28 avril 2022, 18:25

WATAIN

Interview Erik Danielsson

Avec la sortie de son septième album, « The Agony & Ecstasy Of Watain », le groupe de black metal suédois propose non seulement 10 titres de grande qualité mais également une réelle expérience musicale. Enregistrés live dans une ancienne église, les morceaux reflètent l'expérience grandissante et l'inspiration sans faille de WATAIN, qui continue d'assurer sa suprématie sur une scène qui lui a fait un accueil honorable depuis ses débuts, avec raison. Erik Danielsson, chanteur/basssiste et tête pensante du groupe, nous parle avec passion de sa musique et de son engagement dans un art qu'il veut authentique et parfait.
 

Bonjour Erik, ravie de pouvoir échanger avec toi. Comment vas-tu ?
Eh bien ça va. J'ai l'impression de ne pas voir le jour avec l'enregistrement de l'album, les vidéos et maintenant les interviews, mais j'adore ça alors je n'ai pas à me plaindre. C'est une partie du travail du groupe que j'ai tendance à oublier quand on n'est pas dans la préparation d'un nouvel album, mais là je suis à fond dans la promo.

Ce nouvel album de WATAIN, « The Agony & Ecstasy Of Watain » est très attendu par vos fans et par la scène black metal en général car vous faites maintenant partie des groupes de renom. Est-ce que ça te met un peu la pression ?
Je pense que la pression repose plus sur le groupe. En tant que fan de metal, j'ai été si souvent déçu par les groupes qui, au bout de quelques albums, perdent leur inspiration et même leur âme que j'ai juré que cela n'arriverait jamais à WATAIN car sinon, nous nous séparerions. Donc, la pression vient du fait que je suis très exigeant mais c'est aussi un défi et j'aime ça. Je pense que c'est une approche très saine de la musique car du coup, tu t'investis à fond et tu peux revendiquer le fait d'être fier de ce que tu produis. En tant qu'artiste, c'est une bonne façon de ne pas s'égarer. Tu dois t'assurer que ce que tu fais est important pour toi et que tu en apprécies le résultat. C'est très important mais j'ai l'impression que de nombreux groupes l'oublient.
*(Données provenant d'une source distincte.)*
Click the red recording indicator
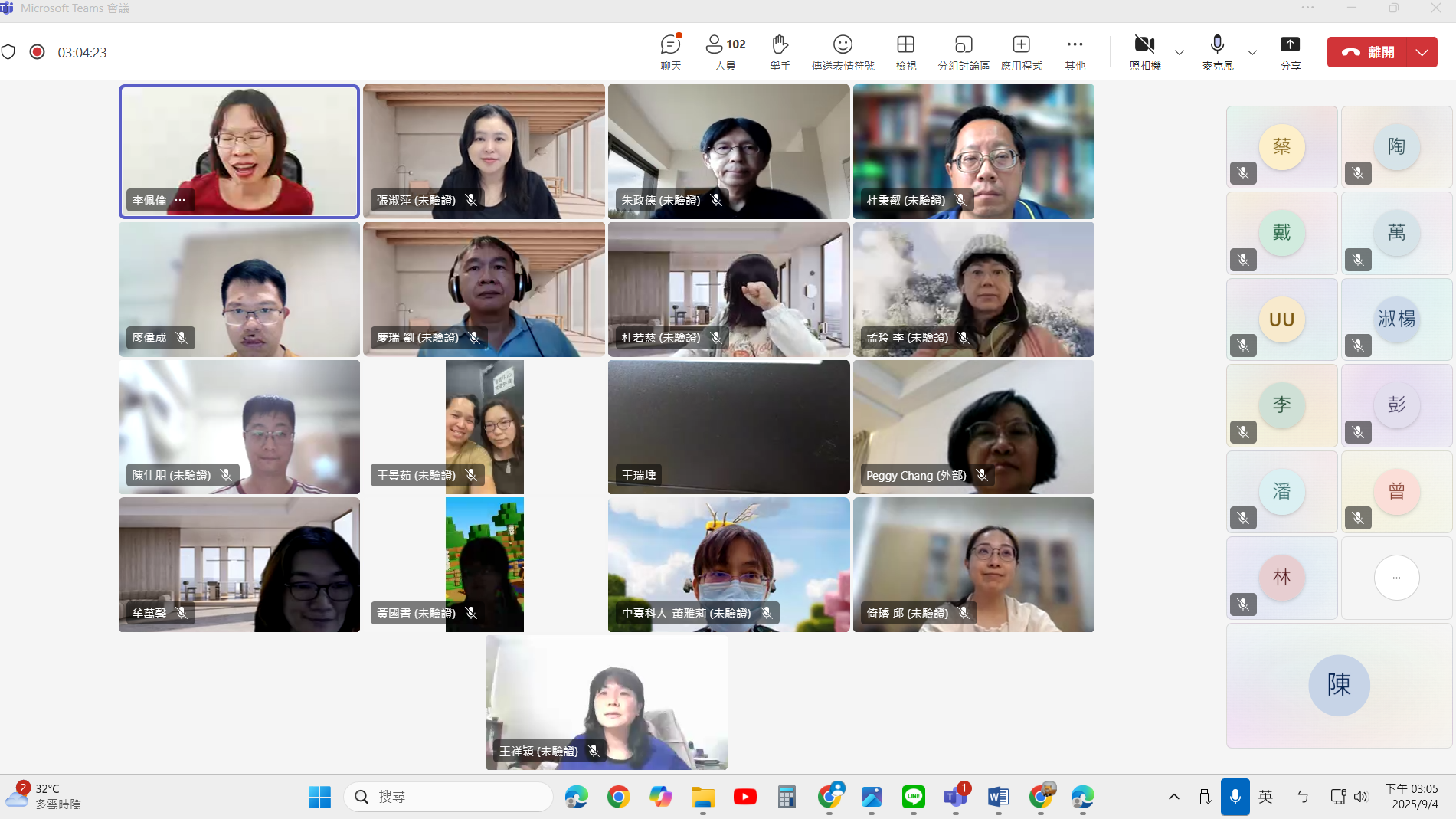Screen dimensions: 1456x819 click(37, 52)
Donc j'imagine que tu es fier de « The Agony & Ecstasy Of Watain » ?
Oui, j'ai surtout très hâte qu'il sorte car c'est vraiment bizarre de savoir qu'un titre est sorti mais que tout le reste de l'album attend. C'est un peu comme avoir un animal en cage : tu n'as qu'une envie, c'est le libérer !
 


​Et quel accueil a reçu le single "The Howling" justement ? Est-il de bon augure pour la suite ?
Oui, je crois. Mais WATAIN n'est pas un monologue, nous voulons communiquer avec les gens, pas leur ancrer notre musique dans la tête sans échange avec eux. C'est très important pour nous de satisfaire notre public, nous avons besoin de savoir si on peut en tirer une énergie positive. Quand j'étais plus jeune, je disais ne pas m'intéresser à la réaction de nos fans mais maintenant, j'aime qu'il y ait une communication entre nous, un échange. J'aime sentir les gens enthousiastes car je le suis aussi. Quand un groupe sort de la musique que j'aime, c'est un sentiment génial. J'ai envie de partager cela avec notre public. Donc la réponse plutôt positive que nous avons eue pour le single me ravit.

Et puis, c'est beaucoup de travail pour vous aussi, donc c'est toujours gratifiant d'avoir une réponse favorable des gens qui vous suivent...
Oui bien sûr. C'est comme si je m'arrachais le cœur, que je le posais sur un plateau et que je l'offrais au public. Donc c'est plutôt pas mal si les gens me disent qu'il a bon goût !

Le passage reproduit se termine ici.